Dive Brief:
- The Departments of Interior and Energy released Tuesday an action plan for developing offshore wind transmission off the Atlantic coast of the U.S., outlining immediate goals to be accomplished by 2025 as well as ones for 2030, 2040, and sustained actions to continue to 2050 and beyond.
- Immediate goals include updating reliability standards and identifying interconnection points, while mid-term goals include regulated interregional joint transmission planning.
- “There is an immense need for coordination,” said the Natural Resources Defense Council’s senior advocate for renewable energy Cullen Howe. “Unless planned in a proactive and coordinated way, developing these systems could bring substantially higher costs, more environmental harm, and more onerous community impacts.”
Dive Insight:
The plan – developed by the Interior Department’s Bureau of Ocean Energy Management, or BOEM, and DOE’s Grid Deployment Office – is considered “interim” and may be updated when the Atlantic Offshore Wind Transmission Study is completed, the agencies said.
The plan’s goals focus on increasing partnerships and collaboration among decision makers in Atlantic offshore wind, standardizing and improving necessary technology, providing clearer federal guidance on environmental reviews and permitting requirements, and making reforms to the interconnection queue.
Interconnection backlogs in the U.S. have skyrocketed since 2005, with an April report from Lawrence Berkeley National Laboratory finding 1,350 GW of generation waiting to connect to the grid. More than 95% of energy in the queue is zero-carbon.
Through 2050 and beyond, the plan identifies sustained actions for continued growth that include state-led transmission planning, federally designated national interest electric transmission corridors, and international cooperation.
Along the Atlantic coast, “there are many states and independent transmission planning bodies that have dissimilar or even disparate policies, processes, goals, and priorities,” Energy and Interior wrote.

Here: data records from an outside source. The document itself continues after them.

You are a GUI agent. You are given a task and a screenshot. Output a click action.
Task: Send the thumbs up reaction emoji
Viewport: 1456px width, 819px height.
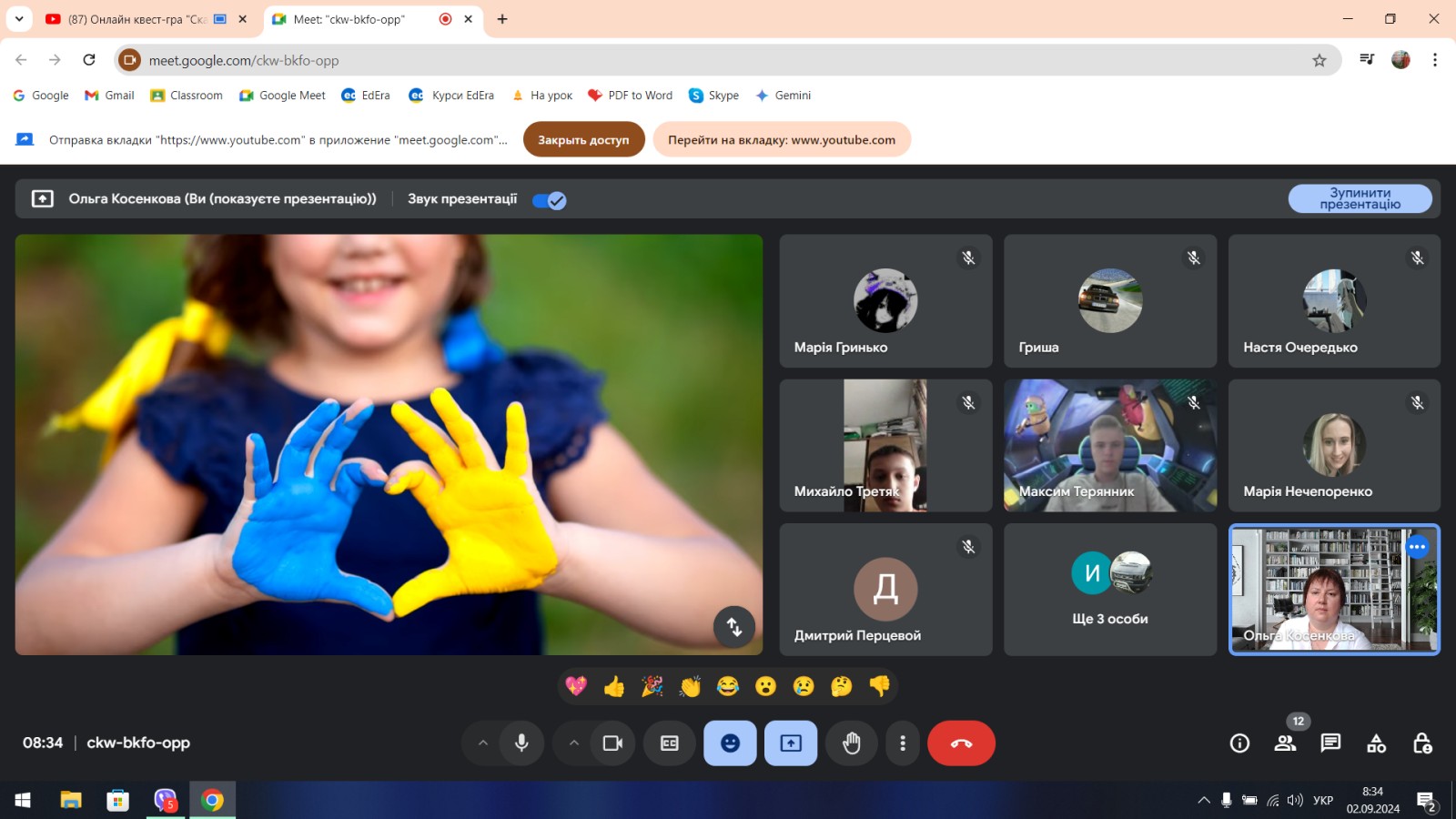click(x=614, y=686)
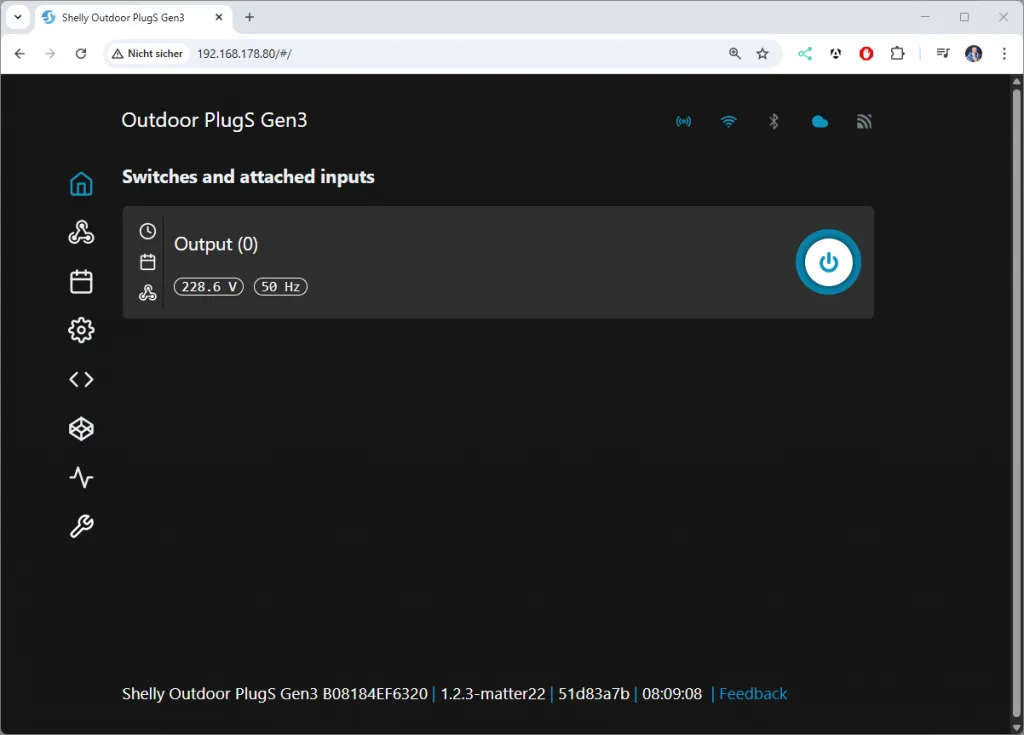1024x735 pixels.
Task: Open the Components cube icon in sidebar
Action: coord(81,428)
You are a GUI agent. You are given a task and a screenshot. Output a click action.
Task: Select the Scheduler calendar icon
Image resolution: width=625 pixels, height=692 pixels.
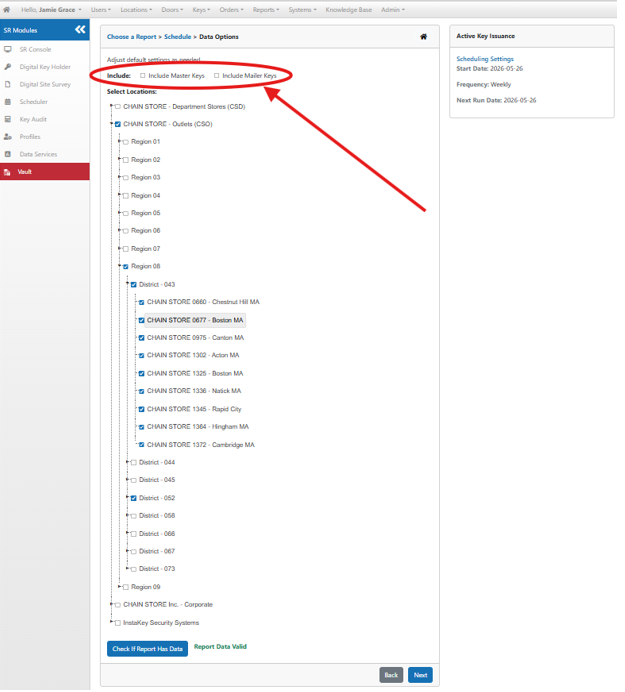[x=8, y=102]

“The physical transmission system, although electrically connected, varies in topology and voltage class between regions, and is already vastly oversubscribed, with the capacity in the interconnection queues exceeding the existing transmission network capacity,” they said.
Howe agreed, saying that one of the key barriers to an interconnected offshore wind transmission network is the need for coordination among “federal, state, and regional leaders like grid operators and RTOs.”
“The plan laid out by DOE and DOI offers a proactive roadmap, and now we need the administration to bring groups to the table and start working toward results,” he said.
NRDC pointed to a report that the Brattle Group had completed in January on behalf of it and several clean energy groups, which found that proactive transmission planning and coordination for offshore wind could save up to $20 billion.